Ce questionnement s’est-il transformé en résistance active ou passive, ou bien a-t-il évolué ?
Nicolas Auvray : Le travail de réflexion se poursuivant, les points de vue ont évolué. Même si l'équipe a toujours gardé à l'esprit de ne pas vouloir faire le jeu des approches ciblées, prédictives et normatives chères à l'idéologie politique sécuritaire du moment (dépistage, fichage, pointage, comptage...), chacun a commencé à percevoir l'intérêt d'une telle démarche. L'évaluation permet de prendre du recul par rapport au quotidien, à l'opérationnel de tous les jours et oblige à réfléchir sur le projet institutionnel et à se rappeler nos intentions pour la personne accueillie. En outre, l’idée n’est pas d’évaluer l’usager, le professionnel ou le résultat, mais la démarche : quels moyens l'institution met en oeuvre pour réaliser ce qu'elle a annoncé ? C'est une évaluation qui porte sur les moyens, sur la manière d’agir. Paradoxalement, pendant les temps d’échanges sur le projet, c’est l’équipe qui tendait à dévier sa réflexion sur l’évaluation du résultat alors que c’est ce qu’elle craignait. La culture du résultat est finalement bien ancrée dans l’inconscient des équipes éducatives et pédagogiques et le consultant extérieur n’a eu de cesse de recentrer notre réflexion autour des moyens. Ce fut un véritable travail de déconstruction et de reconstruction-coconstruction autour du projet d’établissement et de nos pratiques, pour finalement aboutir à notre propre création.
Au final quel regard portez-vous sur cette démarche ?
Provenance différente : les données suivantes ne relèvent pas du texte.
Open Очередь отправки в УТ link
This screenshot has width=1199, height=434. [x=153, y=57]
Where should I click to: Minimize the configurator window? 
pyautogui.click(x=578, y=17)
Nicolas Auvray : C’est lors de la première évaluation interne que l’équipe a mis tout son sens aux nombreuses heures de réunions passées autour du projet ORION. En effet, au terme de cette première boucle, nous avons pu dégager nos points faibles sans attendre que notre action éducative et pédagogique butte dessus dans le quotidien. Car ce n’est pas seulement une démarche d’évaluation, c’est aussi un travail d’amélioration continue. Nous avons pu cerner les points à améliorer et envisager des actions concrètes pour les corriger, à différents niveaux. Le projet n’est pas figé et est amener à évoluer régulièrement.
Enfin, au cours de cette autoévaluation, nous avons pu faire ressortir les points forts de notre action. Par conséquent, ce projet est extrêmement valorisant à l’extérieur de l’institution, auprès de nos partenaires. Nous sommes en capacités de dire concrètement ce que nous faisons pour arriver à ce vers quoi on tend. Notre travail de réflexion plait manifestement auprès des instances de tutelle et cette reconnaissance fort appréciable quand elle fait cruellement défaut au quotidien.